ACTIVITY: Exact copy, pictures excluded: print the lines from the one with "Instruction: Open the Dashboard menu item" through the final line of the records.

[Dataset records]
*** Begin section ***

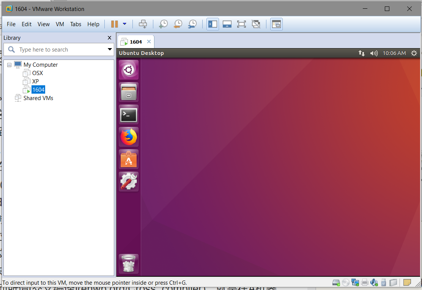Toggle the thumbnail bar view button
Viewport: 422px width, 290px height.
pyautogui.click(x=227, y=24)
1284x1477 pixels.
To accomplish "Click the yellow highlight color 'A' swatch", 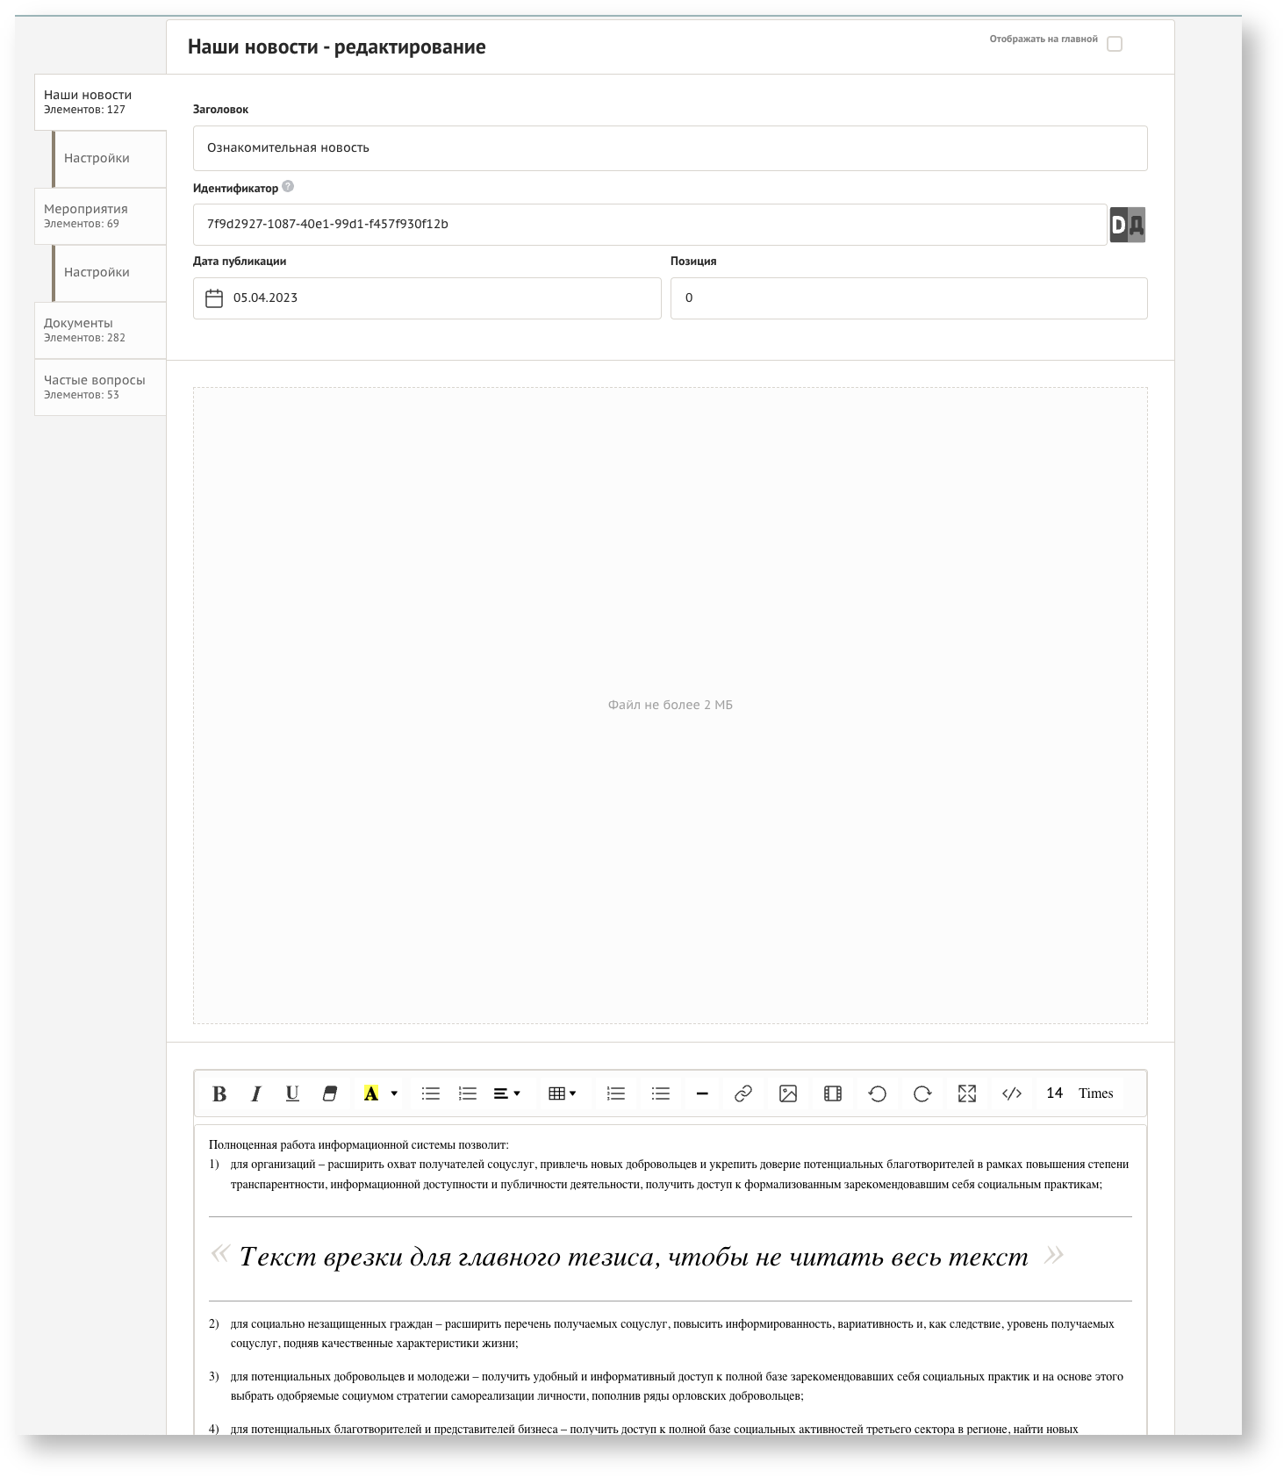I will tap(371, 1093).
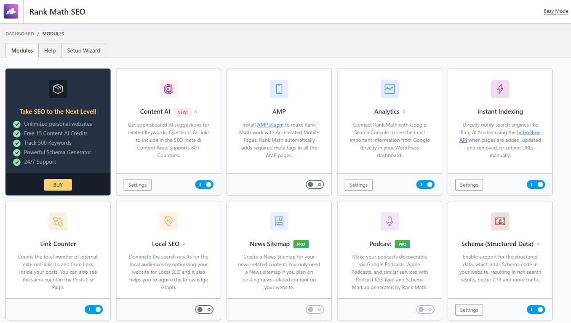This screenshot has width=571, height=323.
Task: Switch to the Help tab
Action: 50,50
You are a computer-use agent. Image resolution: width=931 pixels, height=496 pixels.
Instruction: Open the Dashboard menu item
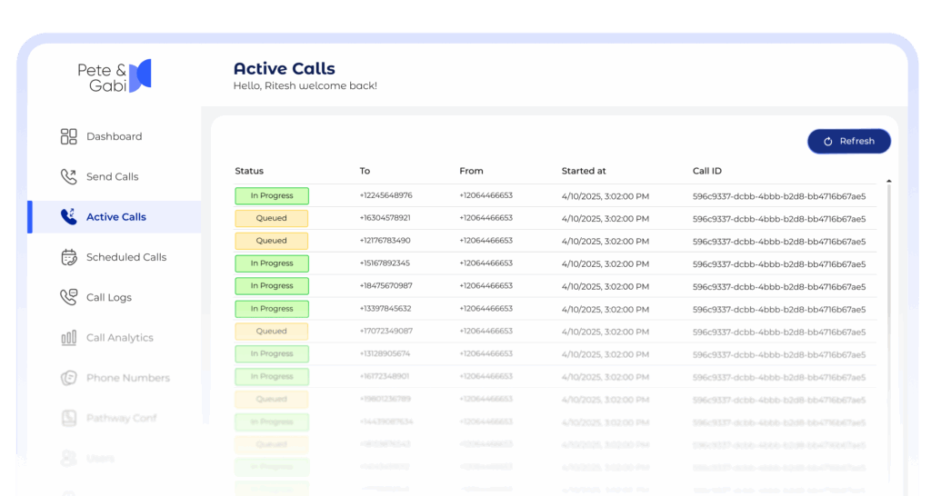114,136
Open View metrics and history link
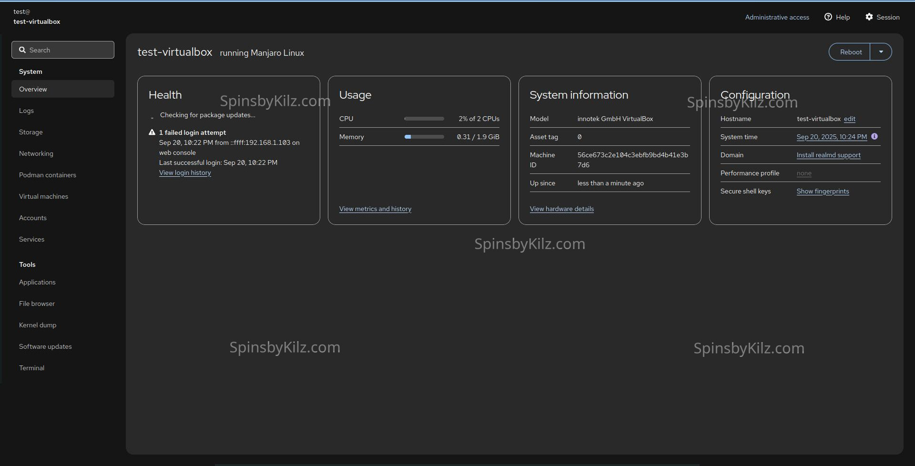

*** End section ***

RESPONSE TO THE EXERCISE:
Instruction: Open the Dashboard menu item
114,136
Open View metrics and history link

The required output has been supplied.